» Dataset extract:

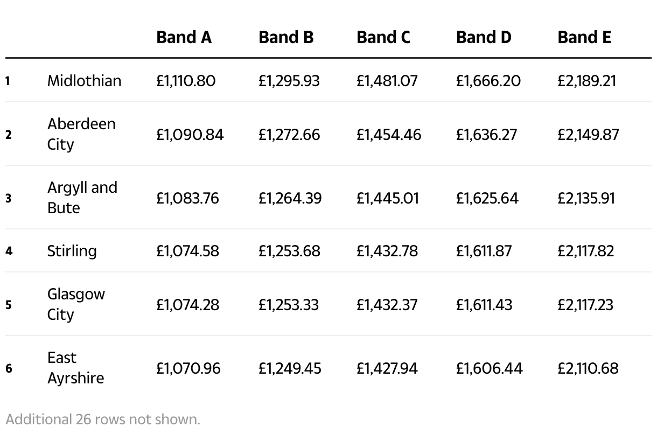Click the Glasgow City row label

pos(76,304)
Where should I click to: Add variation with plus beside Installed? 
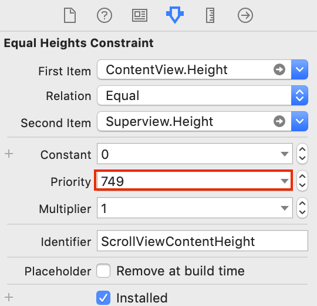coord(9,297)
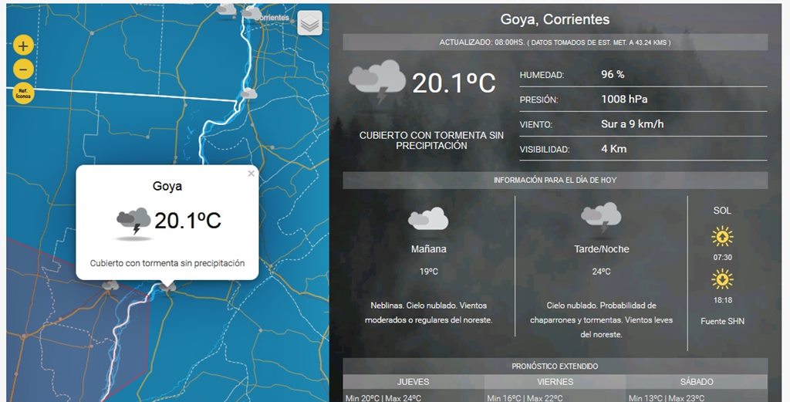Select the Mañana cloud icon
This screenshot has height=402, width=790.
428,220
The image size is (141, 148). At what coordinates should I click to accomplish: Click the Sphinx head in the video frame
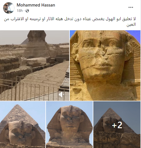(37, 36)
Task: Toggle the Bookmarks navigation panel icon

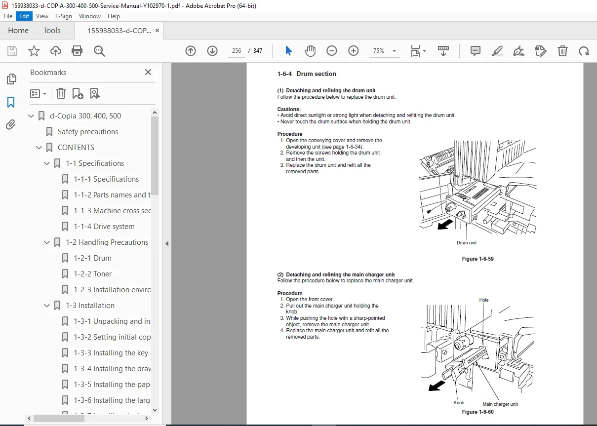Action: point(11,102)
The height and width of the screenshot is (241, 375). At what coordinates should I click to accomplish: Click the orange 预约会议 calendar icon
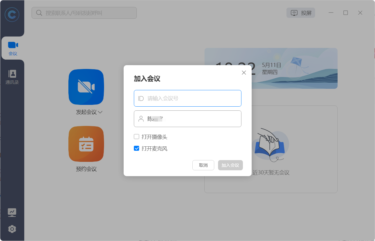tap(86, 144)
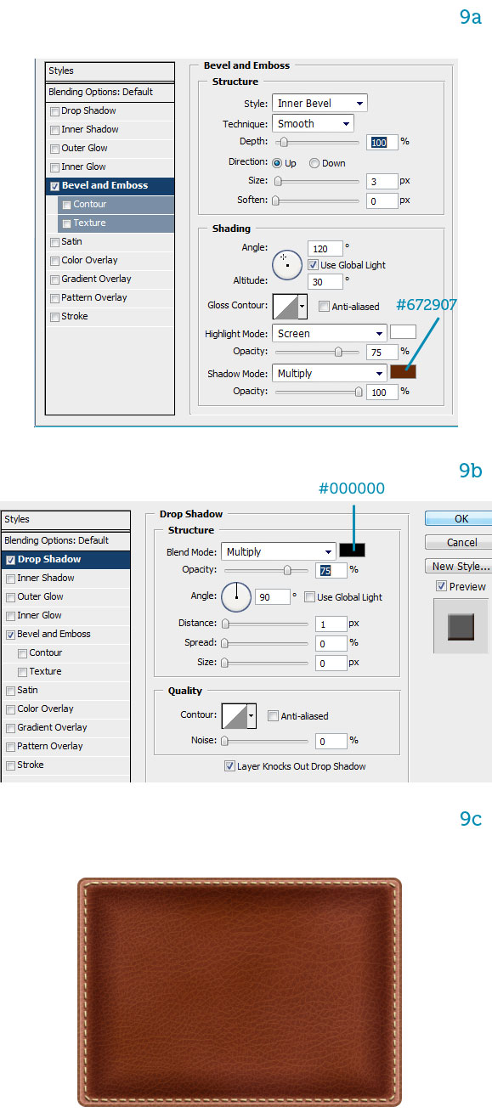Viewport: 492px width, 1118px height.
Task: Click the New Style button
Action: [461, 566]
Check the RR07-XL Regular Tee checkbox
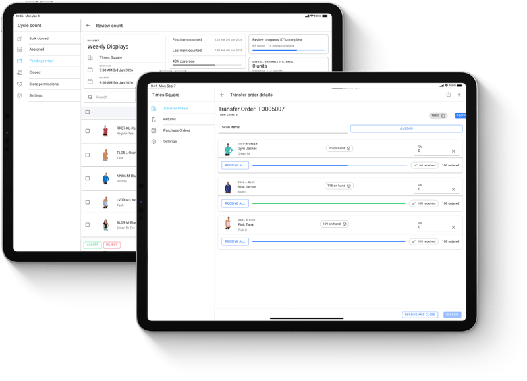Screen dimensions: 527x381 pyautogui.click(x=88, y=130)
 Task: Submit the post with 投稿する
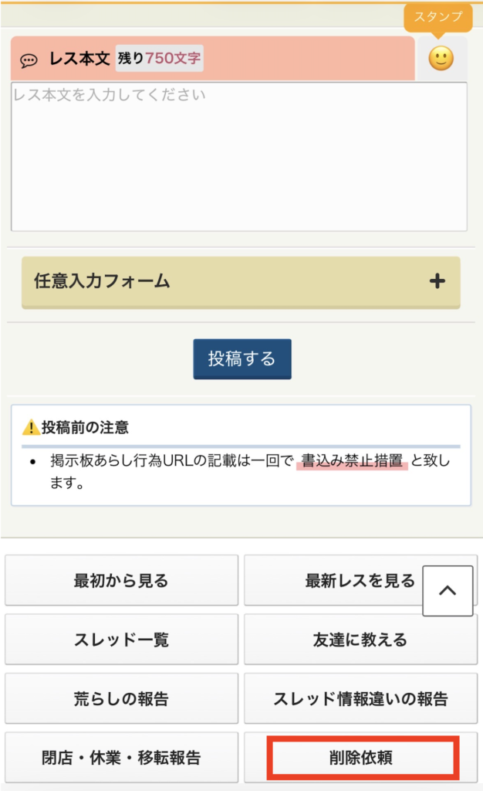tap(242, 358)
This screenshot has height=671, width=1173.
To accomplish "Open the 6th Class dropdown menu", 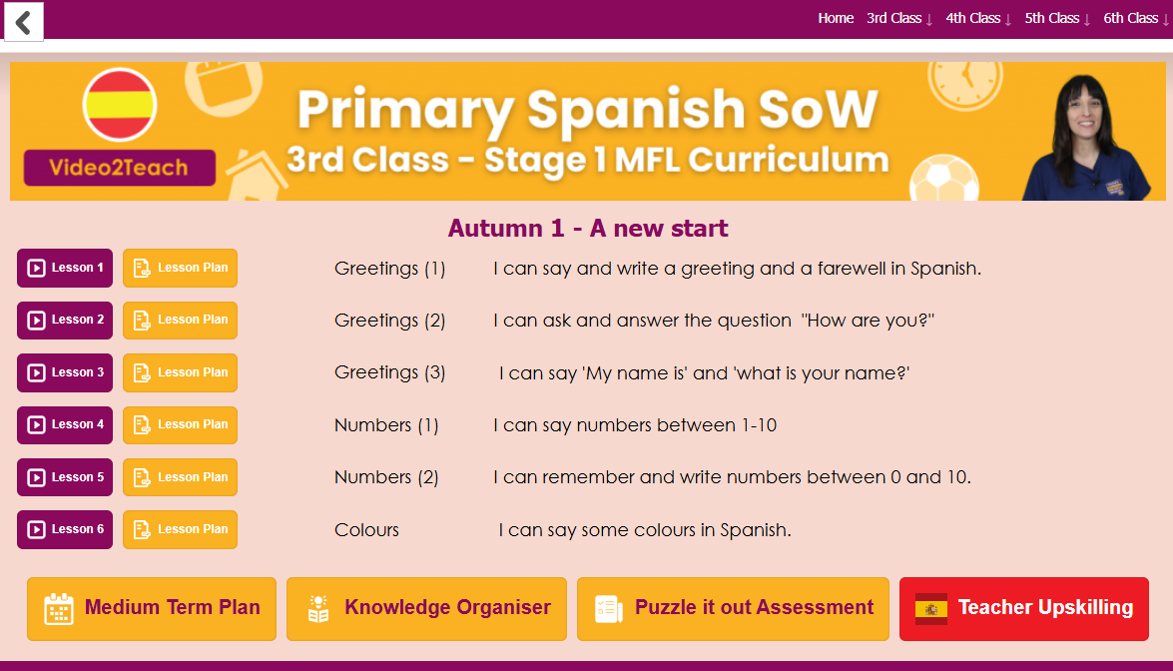I will 1136,18.
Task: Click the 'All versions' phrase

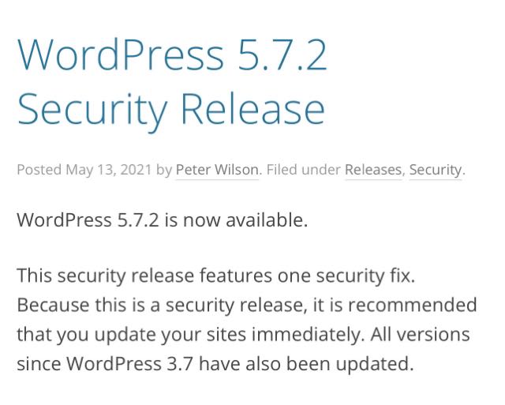Action: click(x=420, y=335)
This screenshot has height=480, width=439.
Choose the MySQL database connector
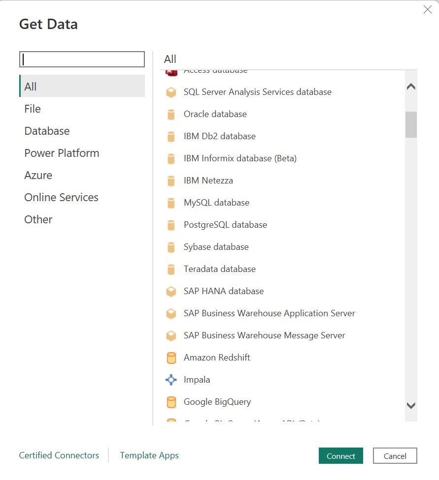click(x=216, y=203)
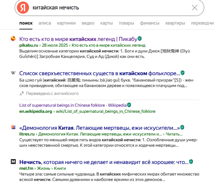This screenshot has width=214, height=187.
Task: Clear the search query with X icon
Action: pos(194,8)
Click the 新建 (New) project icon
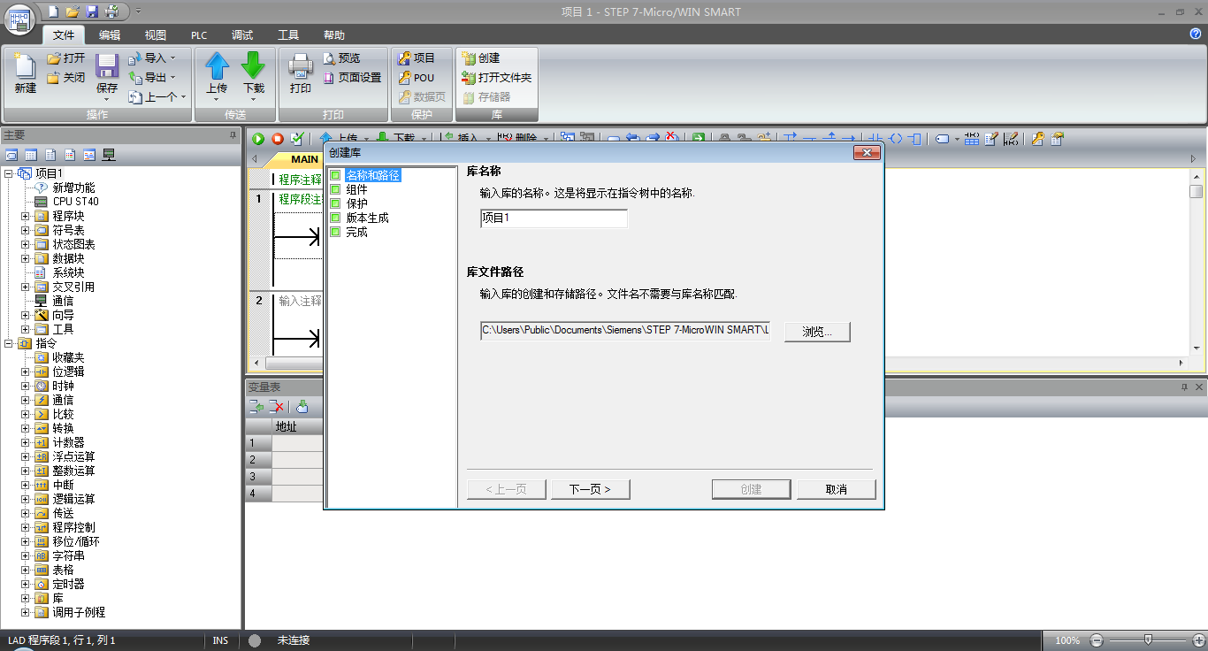The image size is (1208, 651). (x=25, y=67)
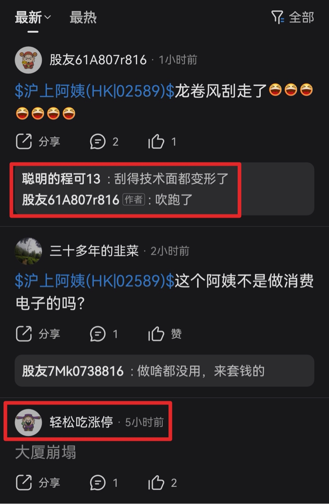Open comments on 大厦崩塌 post
Viewport: 329px width, 504px height.
coord(104,482)
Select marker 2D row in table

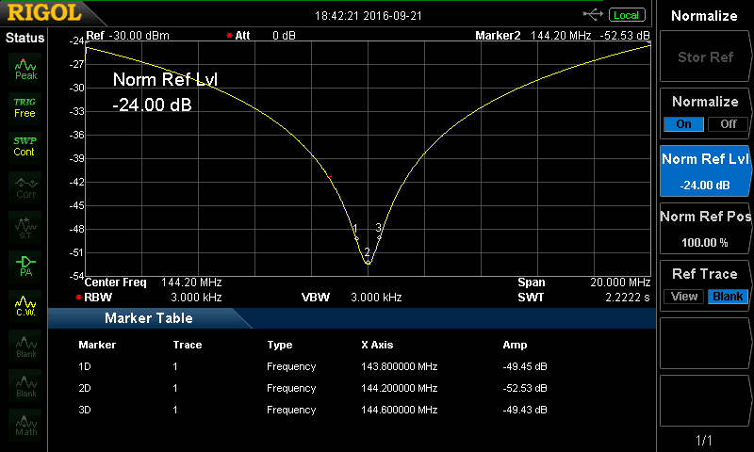click(358, 388)
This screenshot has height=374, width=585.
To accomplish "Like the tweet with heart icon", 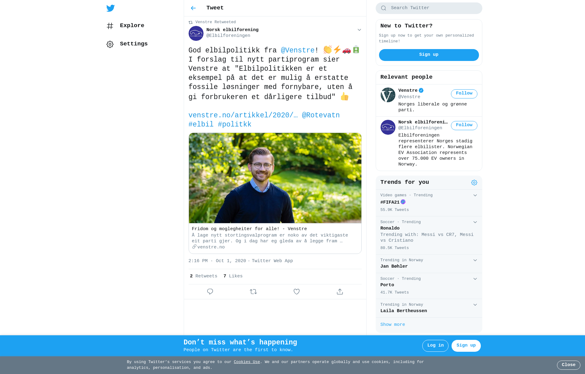I will [x=296, y=292].
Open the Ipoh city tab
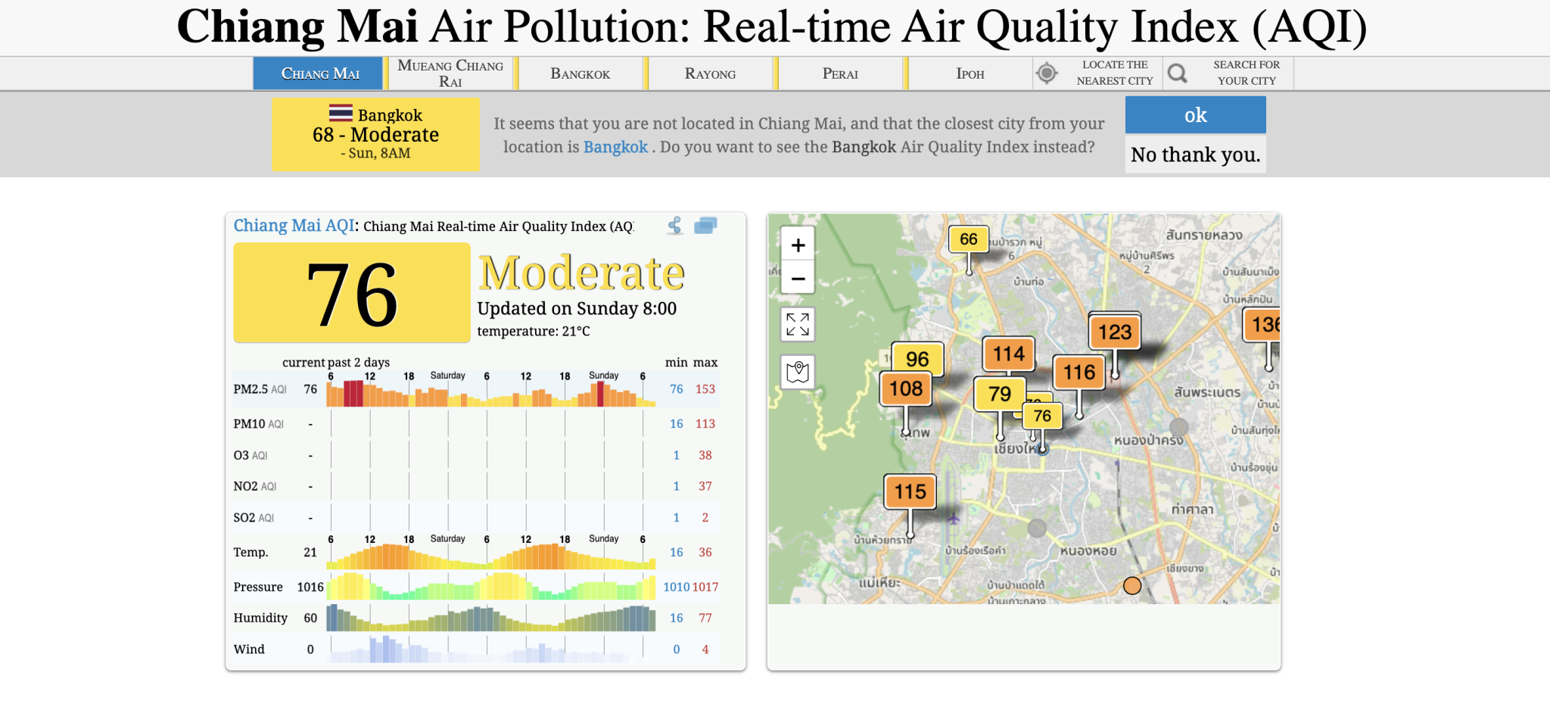1550x717 pixels. [970, 73]

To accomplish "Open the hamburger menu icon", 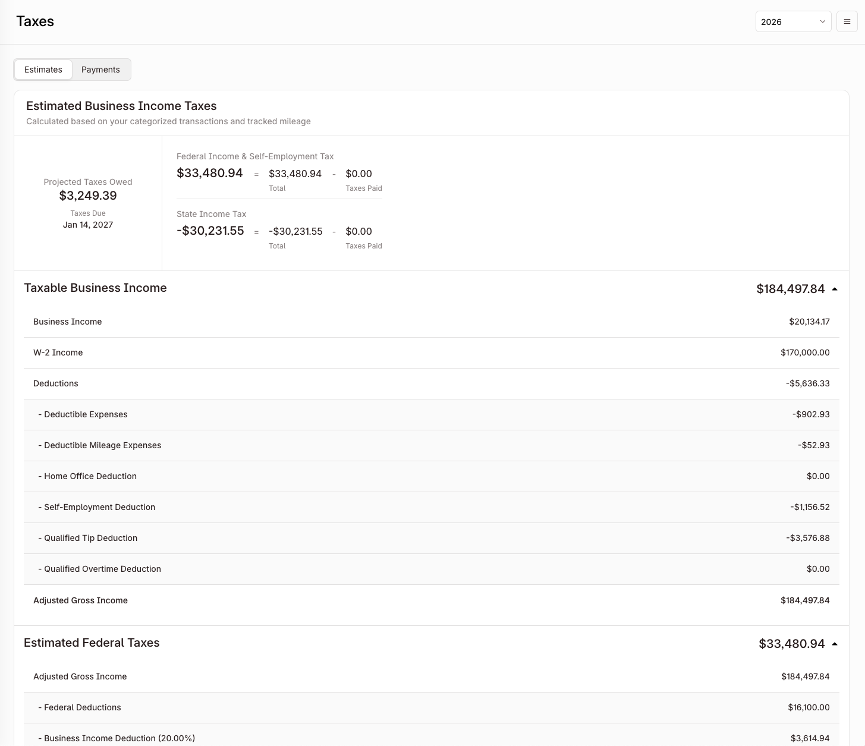I will pos(847,21).
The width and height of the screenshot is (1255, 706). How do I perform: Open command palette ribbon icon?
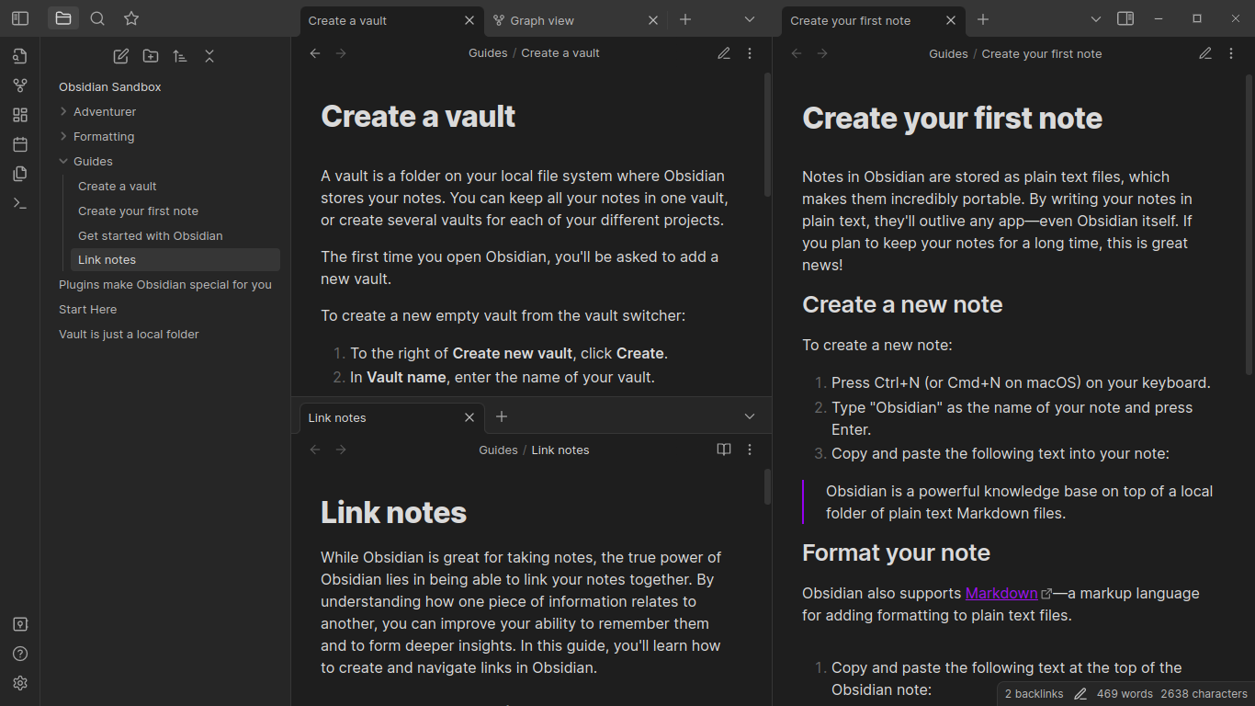click(20, 203)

» What you are asked to do: Without the pictures, set down the lines above from the line with "Task: Click the 'All versions' phrase" up to and including the line with "This screenshot has height=374, width=585." exactly as they stand.

» Worked solution:
Task: Click the 'All versions' phrase

Action: click(x=420, y=335)
This screenshot has height=480, width=439.
Choose the MySQL database connector
click(x=216, y=203)
This screenshot has width=214, height=187.
Task: Clear the search query with X icon
Action: pos(194,8)
Click the 新建 (New) project icon
The image size is (1208, 651). (x=25, y=67)
Open comments on 大厦崩塌 post
Viewport: 329px width, 504px height.
coord(104,482)
Select marker 2D row in table

click(358, 388)
This screenshot has height=374, width=585.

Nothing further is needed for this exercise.